First a garden centre, now a coffee shop: Haggerston Espresso Room owner applies 10% 'Tory Tax' to Conservative voting drinkers

First Sukpaiboon said it was ‘sighs all round’ after the General Election result in the Labour constituency of Hackney South and Shoreditch

Loulla-Mae Eleftheriou-Smith
Tuesday 12 May 2015 14:32 BST
The blackboard for HER telling Tory voters to own up and pay a 10 per cent tax on their coffee in Hackney
The blackboard for HER telling Tory voters to own up and pay a 10 per cent tax on their coffee in Hackney (Nick Duxbury, twitter )

An independent coffee shop in Haggerston has taken a political stand and announced it will be charging a 10 per cent “Tory tax” to customers who voted Conservative in the General Election, as a way to “balance the books” ahead of “the pain to come over the next five years”.

First Sukpaiboon, 35, who runs the Haggerston Espresso Room (HER) in Hackney, east London, a Labour stronghold, told the Evening Standard she had decided to pen the board after seeing the General Election results.

The sign reads: “Important! Please could anyone who voted Conservative identify themselves on entering my shop, I will be happy to apply a 10 per cent ‘Tory tax’ on your coffee.

“I’m sure you can understand this is one of many ‘tough’ decisions I need to make to ‘balance the books’,” adding: “Don’t be shy!”

Sukpaiboon said that while the sign was intended to be a joke, it was “sighs all round” last Friday morning, “and it will be more pain to come over the next five years”.

She said she is yet to have a customer to enter her coffee shop and declare themselves a Tory voter.
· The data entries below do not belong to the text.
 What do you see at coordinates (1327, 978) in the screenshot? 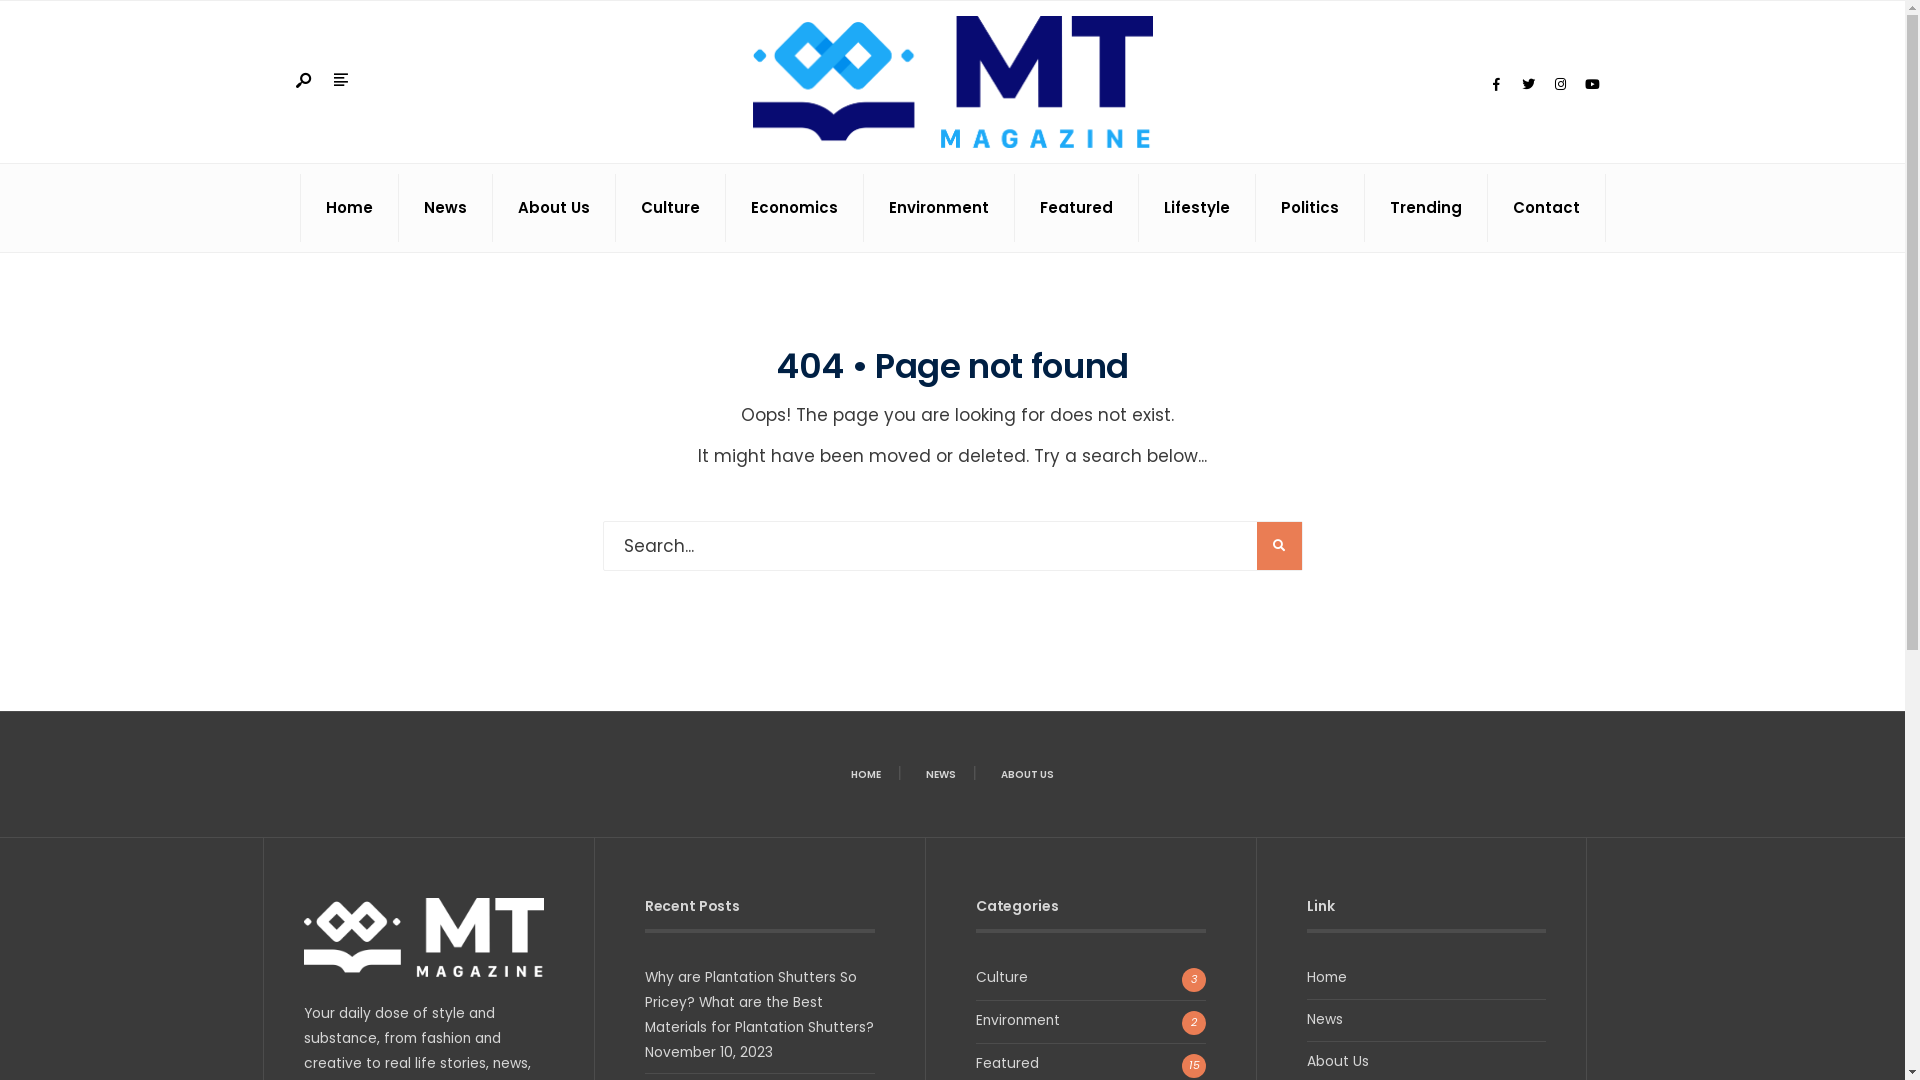
I see `Home` at bounding box center [1327, 978].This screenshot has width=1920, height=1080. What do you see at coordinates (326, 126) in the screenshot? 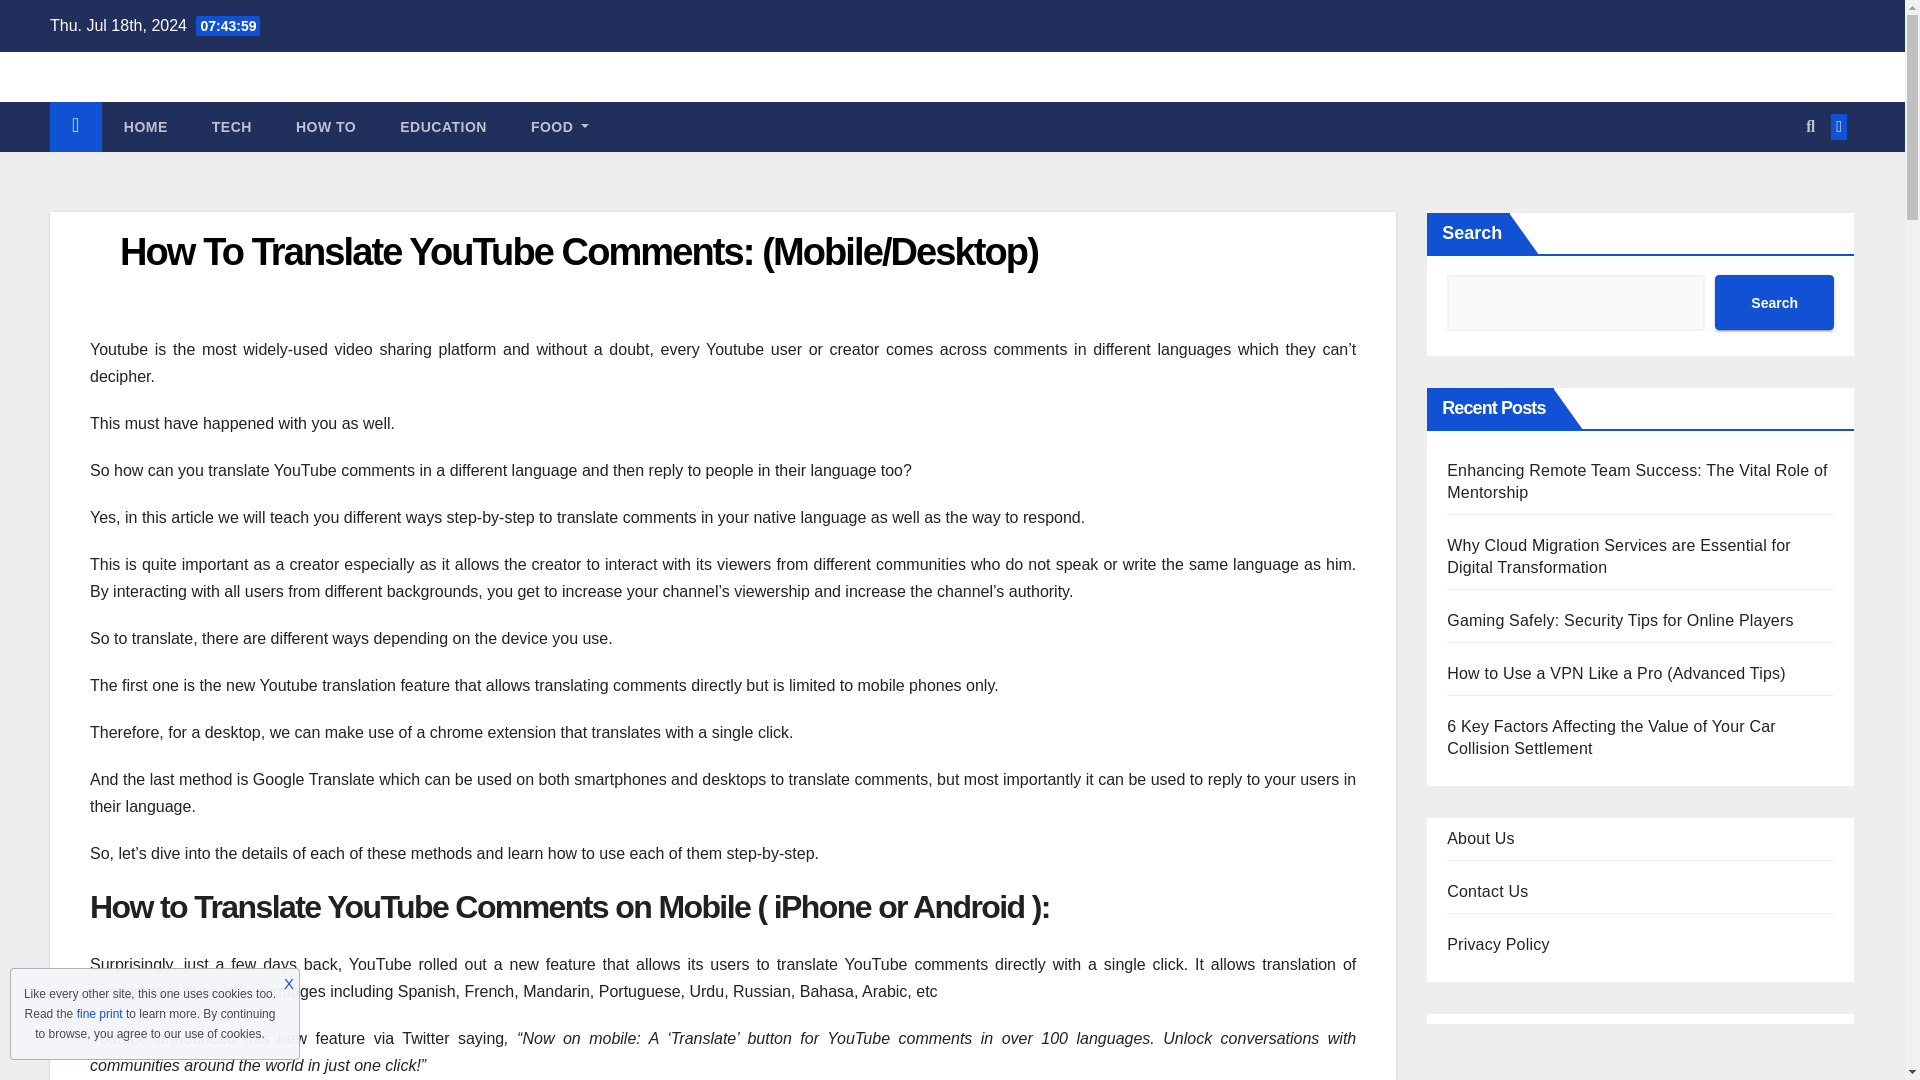
I see `How To` at bounding box center [326, 126]. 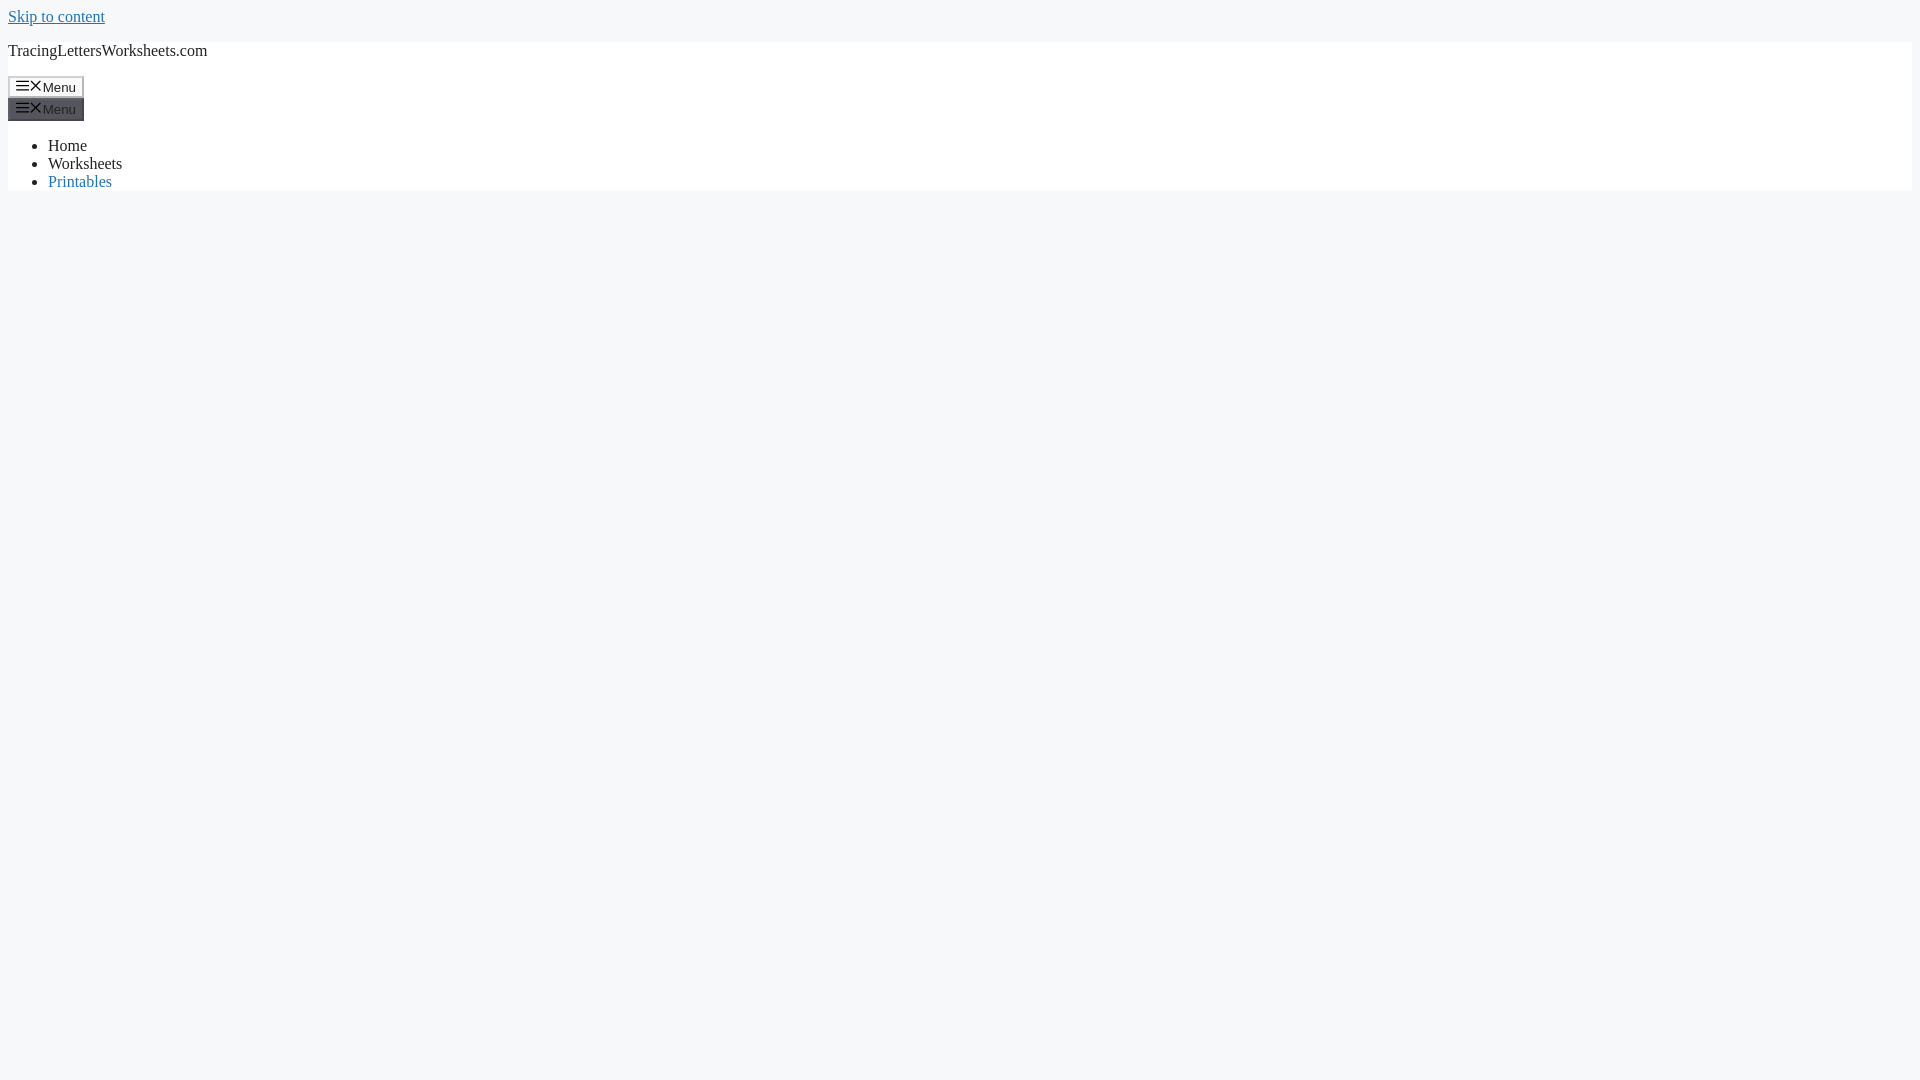 What do you see at coordinates (85, 163) in the screenshot?
I see `Worksheets` at bounding box center [85, 163].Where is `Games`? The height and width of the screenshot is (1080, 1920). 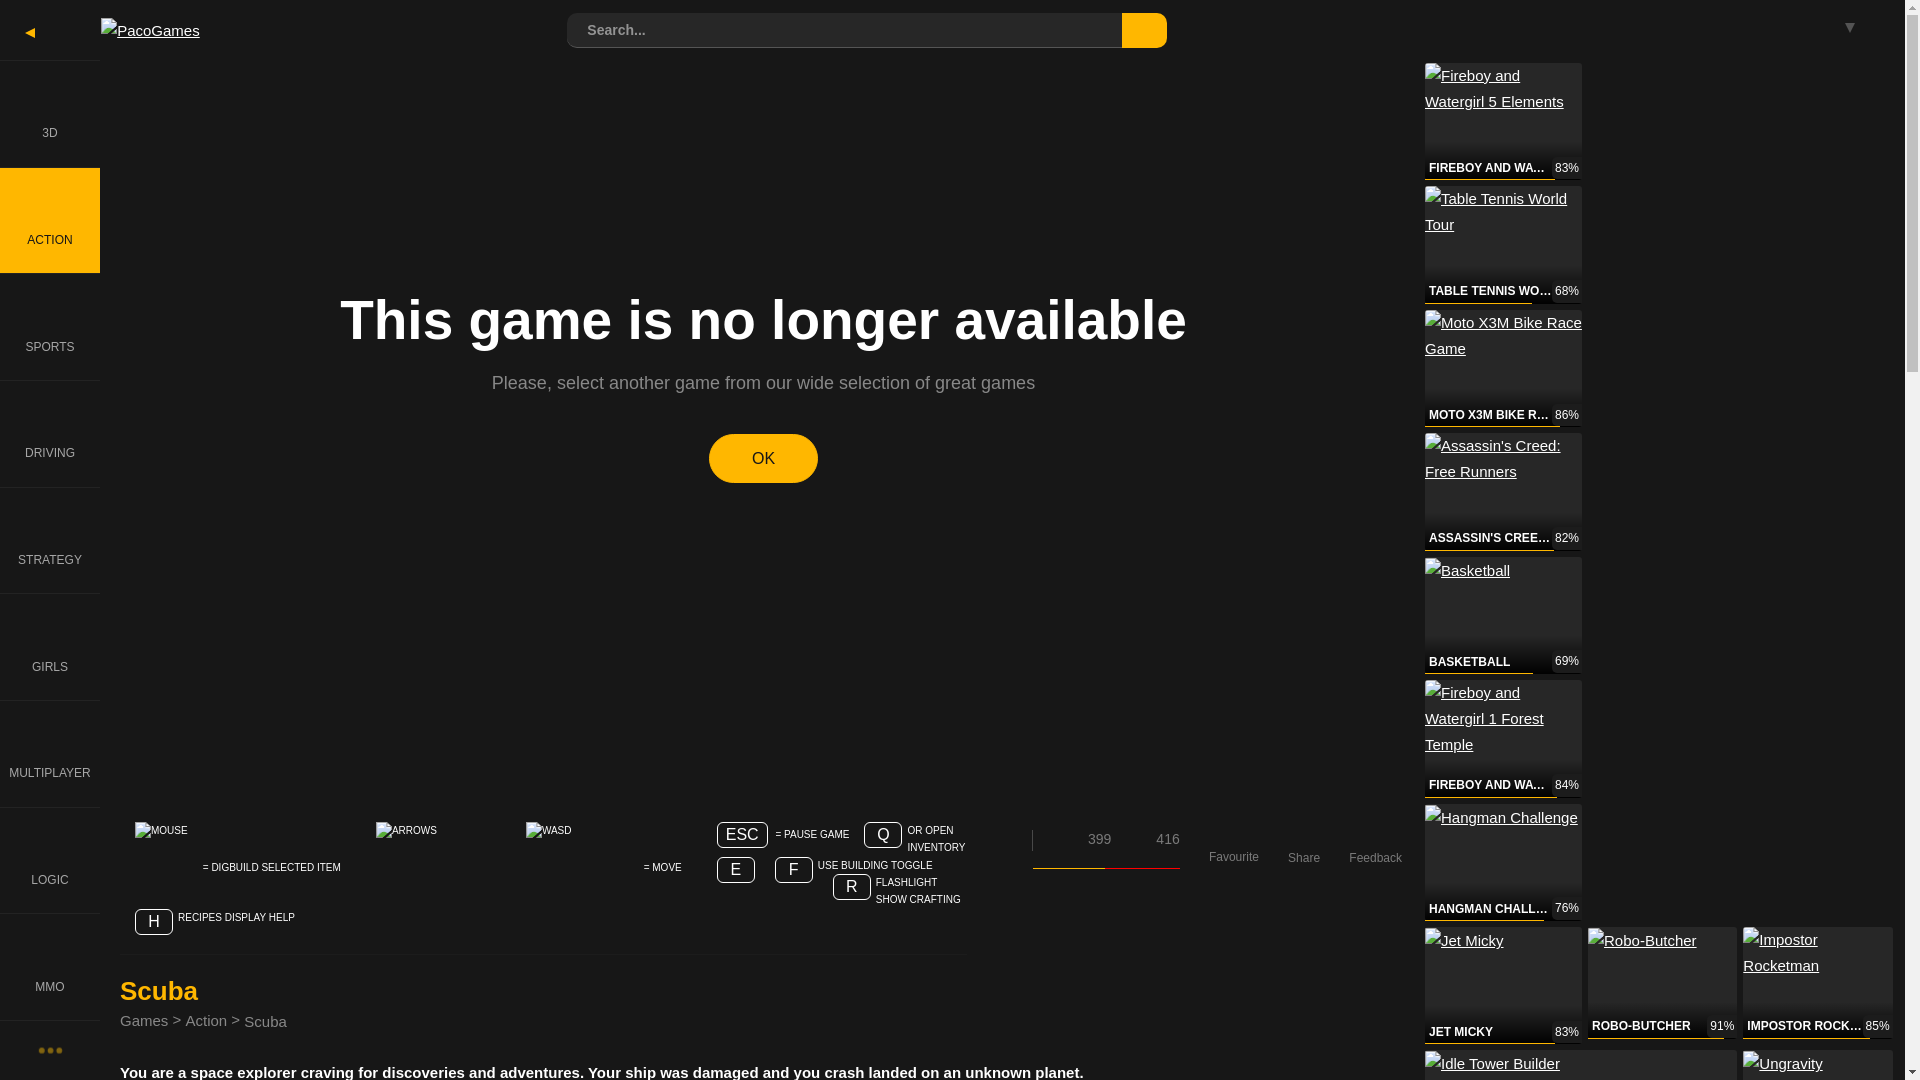 Games is located at coordinates (144, 1020).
But while Sukpaiboon said she said she has barely received any complaints about the sign, people have become angered on social media, calling the move “prejudiced,” “immature” and “discrimination”.

She is not the first business owner to experience backlash against instating a “Tory tax” on customers. Matt Woodruff owns a garden centre in Lewes, and this weekend put out a sign informing any Conservative voting customers that they would be charged an extra 10 per cent on their plants, while Ukip voters were advised to shop elsewhere.

Woodruff has since removed the sign and informed people that he was not serious about the tax, though he remained unfazed over any backlash he received, claiming that irritating people with the sign was worth it for “stirring things up”.